(DATA EXTRACT begins)

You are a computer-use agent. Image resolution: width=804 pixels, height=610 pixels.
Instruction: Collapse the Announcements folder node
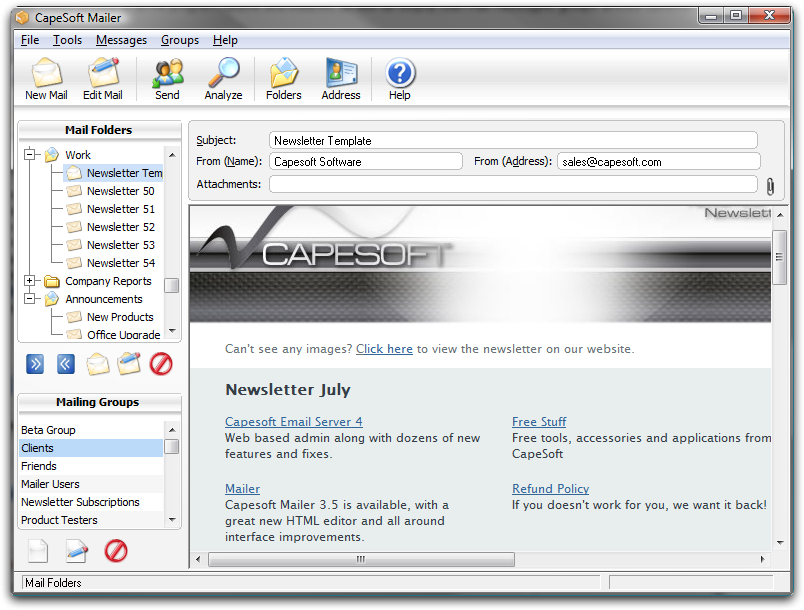[x=30, y=299]
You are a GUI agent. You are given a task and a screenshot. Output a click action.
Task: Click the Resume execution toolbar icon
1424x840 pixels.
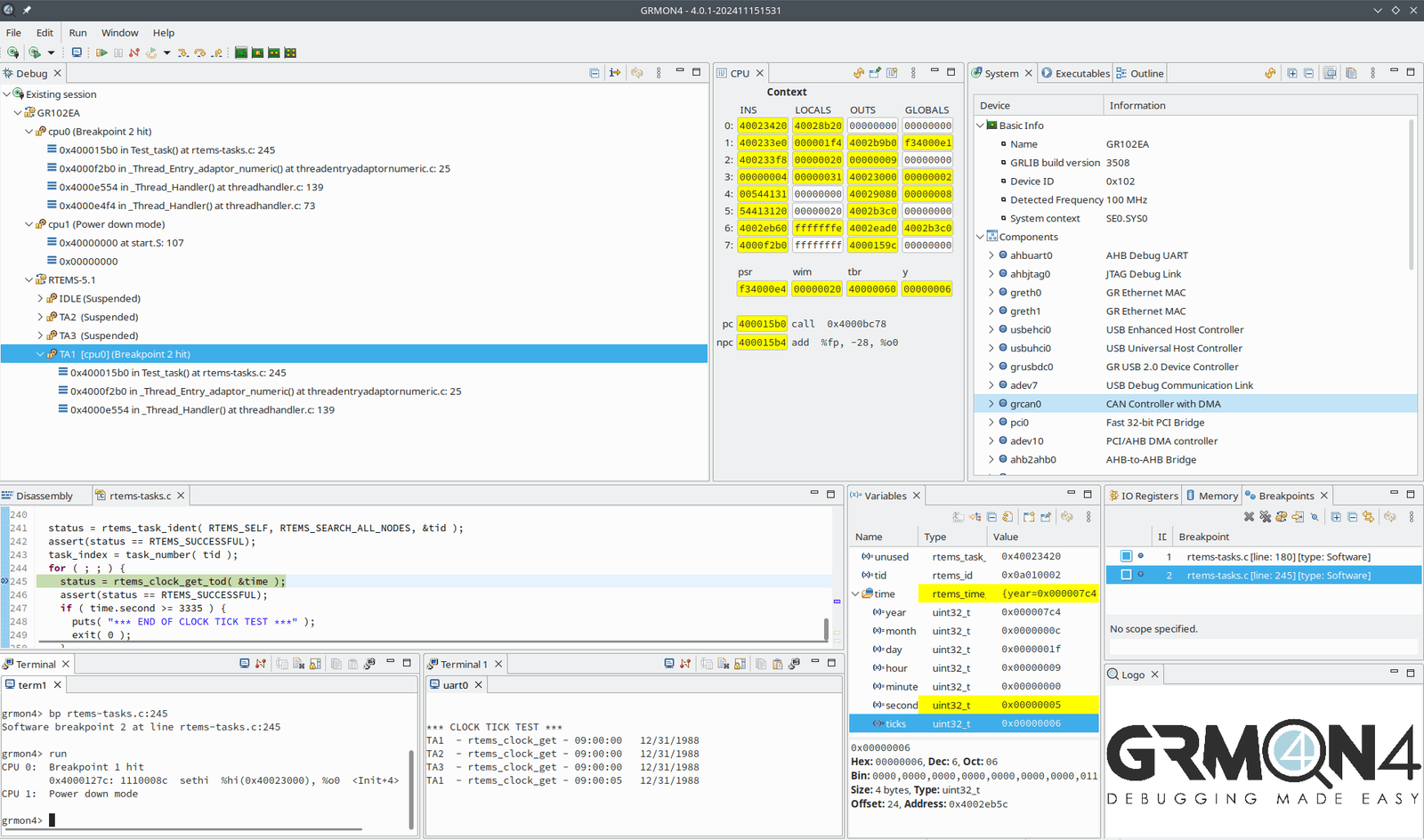(x=101, y=53)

(DATA EXTRACT ends)

» WHAT YOU ARE ASKED TO DO: Every line from the one containing "Instruction: Collapse the" to the final line of the records must be transcribed exactly, both ends included, with the pictures left out.

» ANSWER SECTION:
Instruction: Collapse the Announcements folder node
[x=30, y=299]
You are a GUI agent. You are given a task and a screenshot. Output a click action.
Task: Click the Resume execution toolbar icon
1424x840 pixels.
(x=101, y=53)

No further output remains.